#### Excerto do texto

É que há um culpado da falta de
bebés no país. Não, não são os governos que não param com a sangria fiscal. Não
é a troika, nem os credores internacionais. São, evidentemente, as empresas.
Peço já desculpa ao leitor que
procurar um texto sobre prostituição ou, no mínimo, sobre a recente decisão de
incluir a prostituição nas contas nacionais. Não, este texto é sobre o santo e
piedoso assunto da natalidade.
Ou, melhor, sobre a comissão que
prepara propostas para que o estado promova o aumento da natalidade, a pedido
do PSD. Pensei esperar pelos resultados da comissão. Mas decidi adiantar-me: a
própria comissão é já um assunto comentável e tenho uma ou duas sugestões a
fazer – que não levo a mal se aproveitarem.
Mas se à vacuidade já estamos
habituados, o outro rumo das palavras com que Azevedo nos tem agraciado merece
maior atenção. É que há um culpado da falta de bebés no país. Não, não são os
governos que desde o aumento ‘temporário’ do IVA de Manuela Ferreira Leite não
pararam ainda com a sangria fiscal ao país. Não é a troika, nem os credores
internacionais. Nem a falta de partilha das tarefas parentais. São,
evidentemente, as empresas.

#### Linhas de dados

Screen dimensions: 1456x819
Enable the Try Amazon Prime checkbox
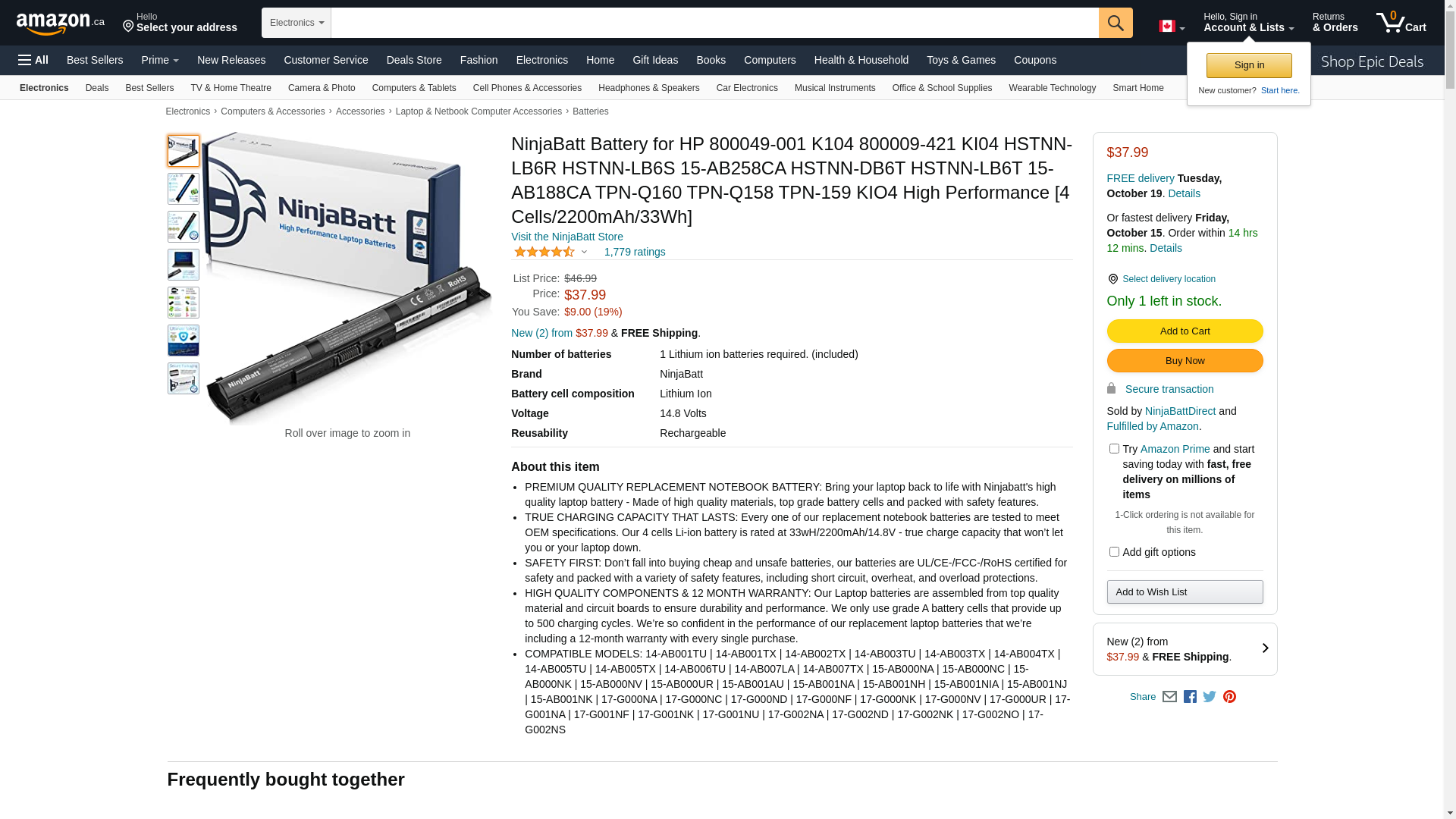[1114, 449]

...

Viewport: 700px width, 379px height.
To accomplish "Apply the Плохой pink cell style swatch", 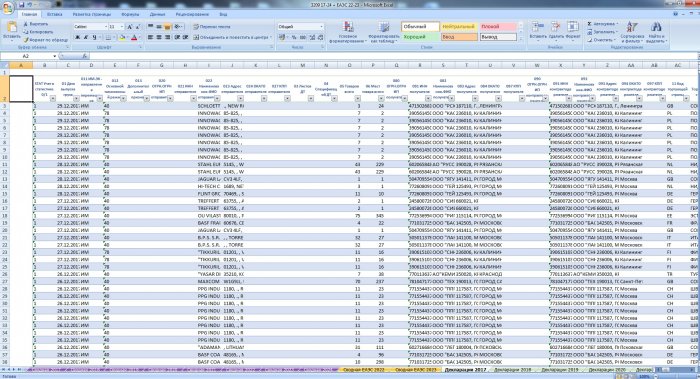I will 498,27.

---

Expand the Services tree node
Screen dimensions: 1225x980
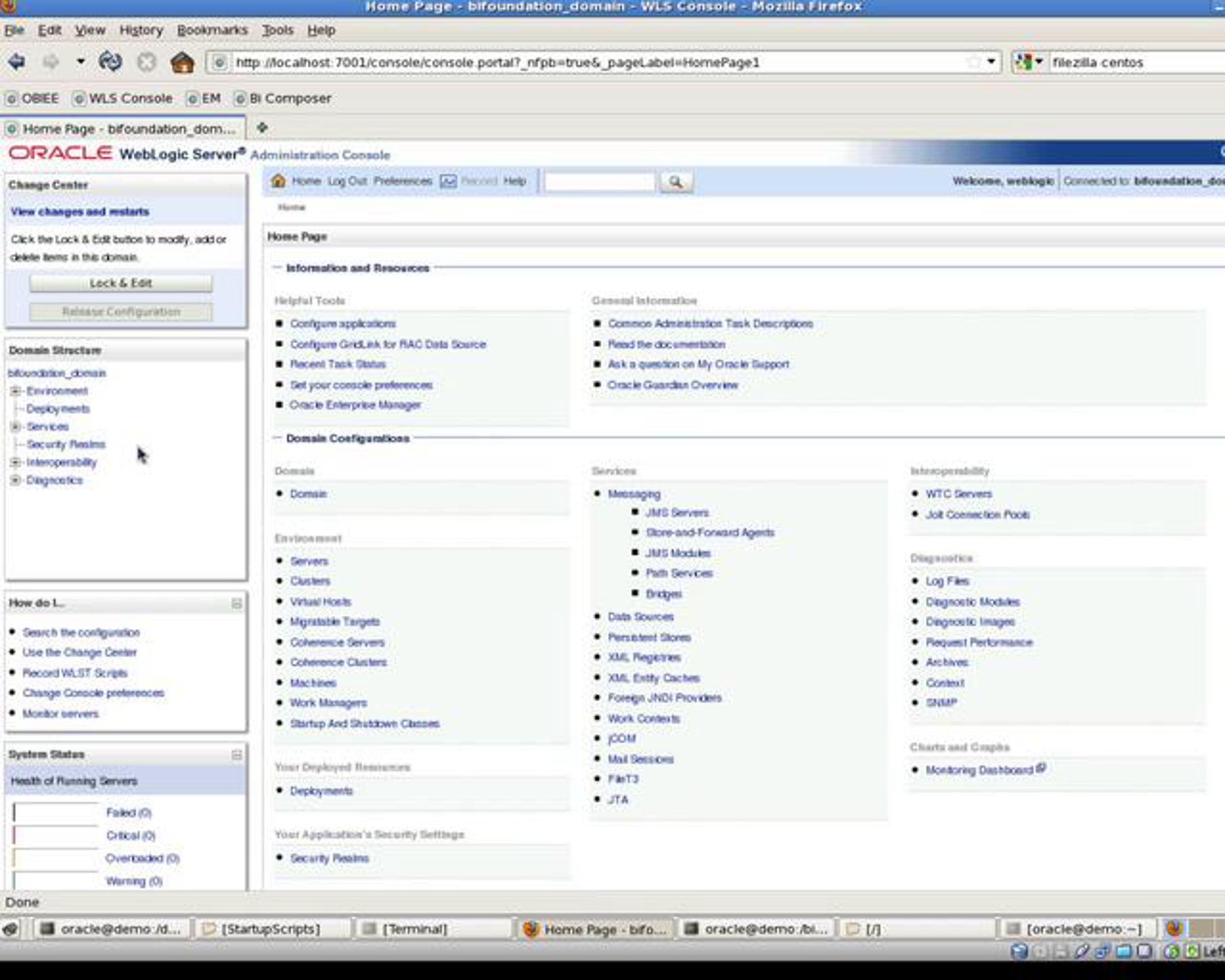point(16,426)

#### Objetivo
Reproduza fielmente o excerto sobre a natalidade, começando nas palavras "Ou, melhor, sobre" e parando depois de "mal se aproveitarem.". Os registos não são necessários.

#### Solução
Ou, melhor, sobre a comissão que
prepara propostas para que o estado promova o aumento da natalidade, a pedido
do PSD. Pensei esperar pelos resultados da comissão. Mas decidi adiantar-me: a
própria comissão é já um assunto comentável e tenho uma ou duas sugestões a
fazer – que não levo a mal se aproveitarem.